I guess that the main problem that I had with CHAMPIONS is that there's very little here that goes against the grain of similar past sports pictures that we've seen before. You know the type: An aging, grumpy coach that feels that life has dealt him a raw deal and is forced to mentor an eclectic and athletically uninspired group of outcasts and - after initially being taken aback by the prospects of such an impossible task - has his heart warmed and becomes a better man through his experiencing befriending these players and making them realize their own self-worth. There're simply no moulds broken here, outside of having the players be disabled. Again, Farrelly and company treat these characters with respect and allow them to become welcoming presences in their film, but the overall story built around them leaves no stale and overused formula stone unturned. Farrelly tries to subvert expectations with the "big proverbial game" near the end with a fake out, but it somehow doesn't work as well as it should have. And at 124 unnecessary minutes, CHAMPIONS is in desperate need of a tighter edit.
Parts of me really liked this film. It's pleasant minded and entertaining in its own right, but too predictably by the numbers that it overwhelms and distracts from what does work so well. I shudder to think of how CHAMPIONS might have ended up in the wrong hands and with the worst kind of insensitive-minded handling of its premise, but this final product is far from being offensive in the slightest.

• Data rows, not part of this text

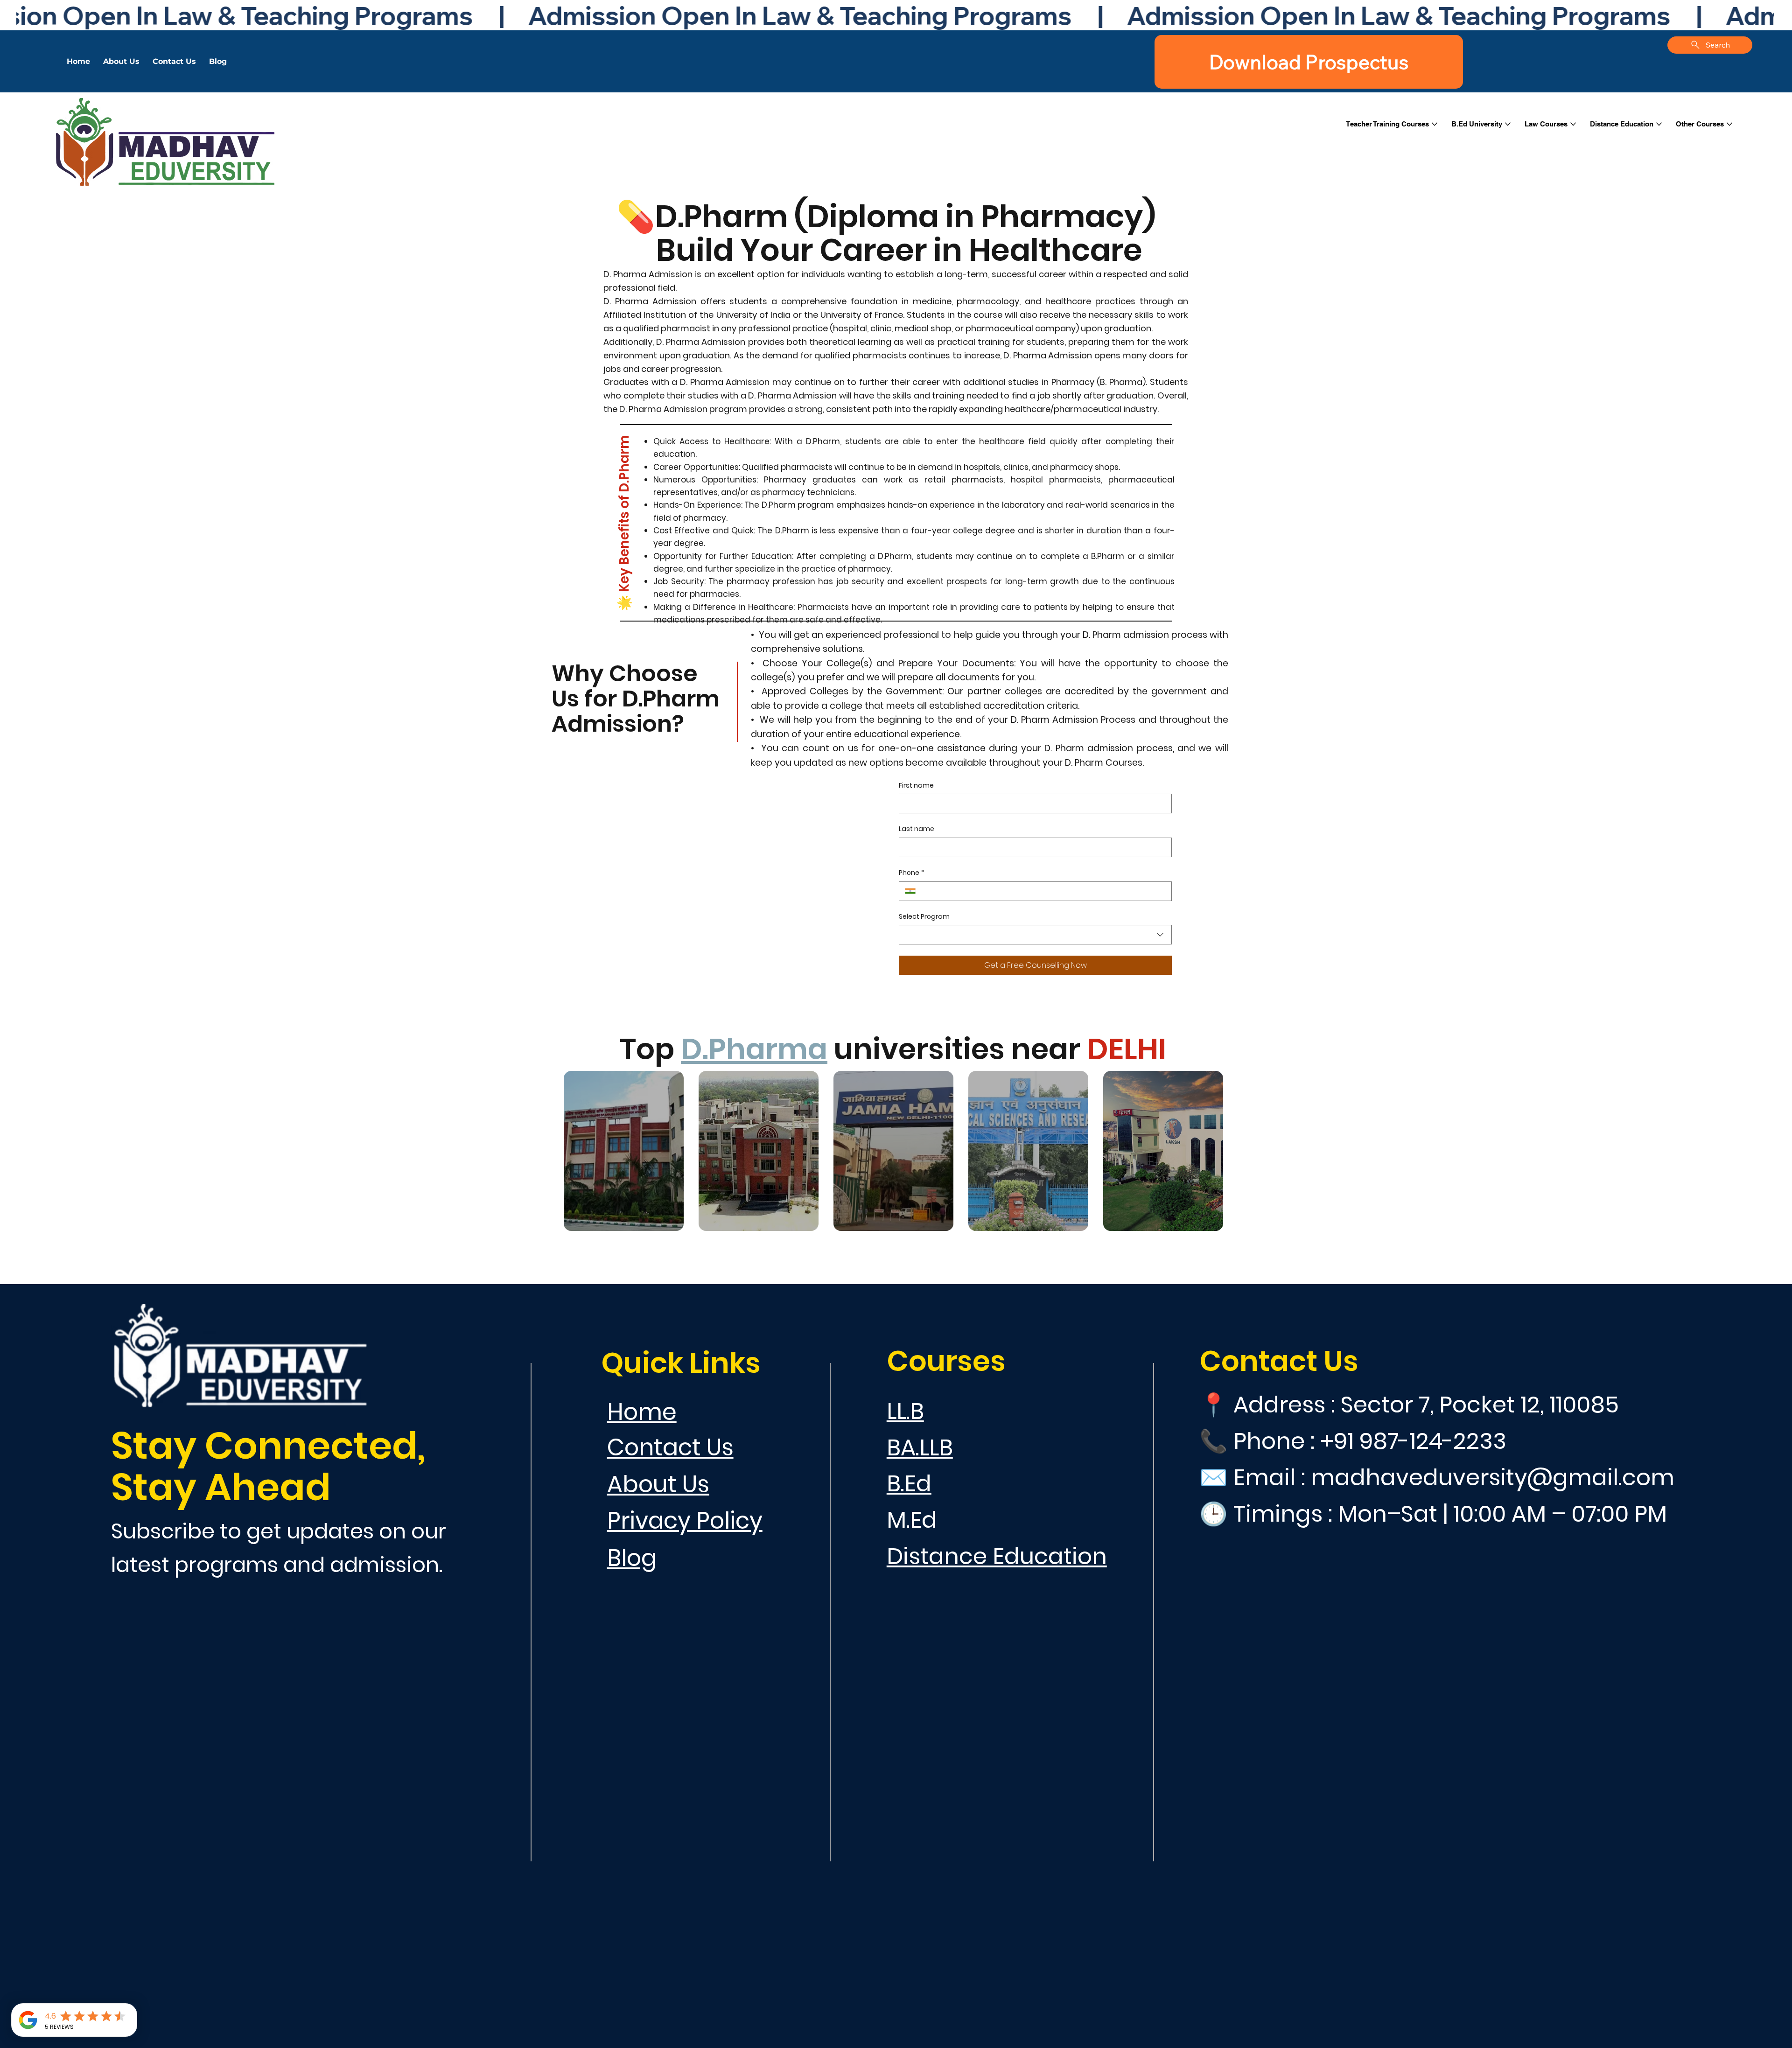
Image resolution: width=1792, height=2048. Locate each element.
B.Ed (909, 1483)
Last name (916, 829)
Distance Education (997, 1556)
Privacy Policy (685, 1520)
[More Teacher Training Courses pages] (1434, 124)
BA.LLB (920, 1447)
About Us (658, 1484)
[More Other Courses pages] (1729, 124)
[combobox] (1035, 934)
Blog (632, 1558)
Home (642, 1412)
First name (916, 785)
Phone (911, 872)
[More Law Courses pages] (1573, 124)
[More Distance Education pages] (1659, 124)
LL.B (905, 1411)
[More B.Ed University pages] (1508, 124)
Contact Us (670, 1447)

Farrelly deserves credit for giving his disabled actors a chance to inhabit bona fide characters and be, in turn, given as much attention and screen time as their able-bodied co-stars. This is what makes CHAMPIONS an involving and good-natured watch that's hard to hate. However, it's just ultimately telling that this film will probably have little staying power with me the longer I separate myself from it. It has a fresh perspective and a sense of inclusiveness with his characters, yes, but the story machinations here follow the genre playbook too rigidly.